Personal Distractions and the Rosary. . . Everyday Help (Conclusion)
On June 9, the Roman Church celebrated a champion of the faith, St. Ephrem (306-373). However, he did not fight in the polemic or rhetorical spheres, St. Ephrem fought the adversaries of the faith through poetry, prayers, and hymns. He was a Syriac-speaking deacon and theologian in the region of Assyria. It is unusual that a Deacon would be recognized and elevated to sainthood.
St. Ephrem contemplated on the Incarnation, the Word made flesh, and the complex of interactions around it. Because of his loving comprehension of the mystery of the Incarnation, St. Ephrem was prompt in recognizing the unique honor which pertains to Mary as the Mother of God. With great tenderness and delicacy, he dramatized, in dialogues which foreshadow the mystery plays of the Middle Ages, the beautiful role played by Our Lady in the joyous events at Bethlehem and later at the foot of the Cross on Calvary. He would observe with what gracious humility, in one of these dramas, Mary addresses the Magi who have come from the East to adore the Son of God: “My son has no armies,” she says, “not legions, nor cohorts. He lies there in his mother’s poverty, and you call him King!” To which the Magi reply, with a magnificent profession of faith, “The armies of your son are on high. His knights move about the heavens as stars of fire.”

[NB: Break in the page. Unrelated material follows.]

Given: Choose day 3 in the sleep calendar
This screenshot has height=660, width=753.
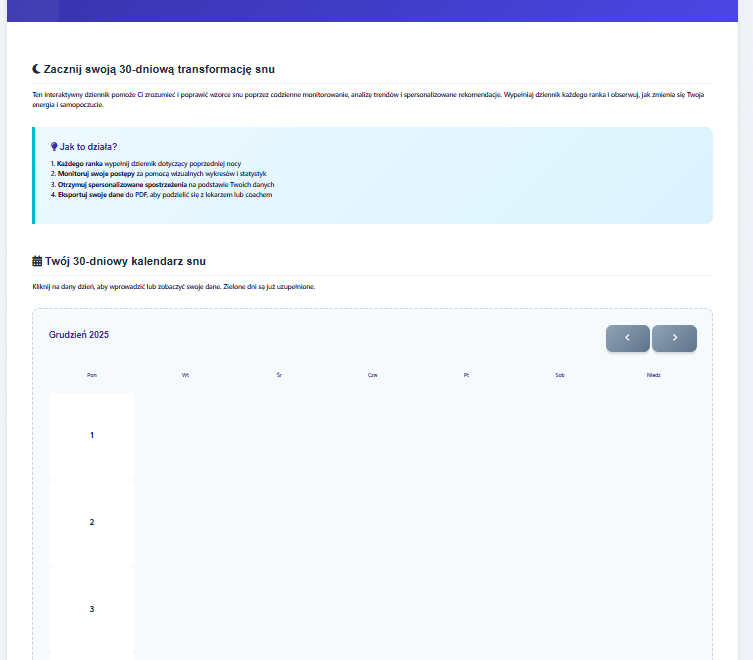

In view of St. Ephrem’s surpassing devotion to the Blessed Virgin, it is not surprising that he should have affirmed more explicitly than any of the other Christian Fathers, including St. Ambrose and St. Augustine, the doctrine of the Immaculate Conception. “Thou alone, O Lord,” he declares, “and Thy mother are they who in every respect are wholly beautiful; for there is no spot in Thee, O Lord, nor any stain in Thy mother.” Mary, then, is an exception to the universal rule whereby all the children of Eve are conceived in the state of original sin. In this respect she is the only woman who can be compared to Eve, the mother of all mankind according to the flesh, as constituted in the state of original innocence: “Two women were pure and the two were simple: Mary and Eve; they stood on a level. But one was the cause of our death, the other of our life.” In consequence of her exemption from the effects of original sin Mary was, as St. Ephrem affirms in another passage, spared from the pains of labor in bearing the Christ-child. In his appreciation of the place of Mary in the economy of our salvation, St. Ephrem represents an early form of the tradition of the early Syrian churches — a tradition which did not come into its own until the definition in l854 of the doctrine of the Immaculate Conception.
Perhaps, the most celebrated prayer composed by St. Ephrem is addressed to the Virgin Mary;
"Most holy Lady, Mother of God, the only one who is very pure in soul and body, the only one who is beyond all purity, chastity and virginity, the only one who dwells in the grace of the Holy Spirit, who surpasses even the spiritual powers in purity and holiness of soul and body, look upon me, guilty, impure, and stained in my soul and body with the defects of my passionate and voluptuous life.
Purify my spirit from its passions; sanctify and straighten my wandering and blind thoughts; regulate and direct my senses; deliver me from the detestable and infamous tyranny of impure inclinations and passions; abolish in me the empire of sin; give wisdom and discernment to my stubborn, wretched mind, for the correction of my faults and falls, so that, delivered from the darkness of sin, I may be found worthy to glorify you, to sing freely to you, the only true mother of the true light- Christ our God."
On June 9, the Roman Catholic Church honors Saint Ephrem of Syria, a deacon, hermit, and Doctor of the Church who made important contributions to the spirituality and theology of the Christian East during the fourth century. Eastern Catholics and Eastern Orthodox Christian celebrate his feast on January 28. Ephrem is especially beloved in the Syriac Orthodox Church, and counted as a Venerable Father (i.e., a sainted Monk) in the Eastern Orthodox Church. His feast day is celebrated on 28 January and on the Saturday of the Venerable Fathers (te Saturday on or after September 22).
In a 2007 General Audience on St. Ephrem’s life, Pope Benedict XVI noted that St. Ephrem became known as the “Harp of the Holy Spirit,” for the hymns and writings that sang the praises of God “in an unparalleled way” and “with rare skill.” He was declared a Doctor of the Church in the Catholic Church in 1920 when he was canonized. St. Ephrem was one of the rare figures in Christianity whose influence spans both the Roman and Eastern Church. St, Ephrem is also revered in the Church of England and the American Episcopal Church. He is considered the patron of spiritual directors and spiritual leaders. He is, sometimes, hard to find but for those who become inspired by powerful hymns and poetry St. Ephrem may be a fine personal friend and patron.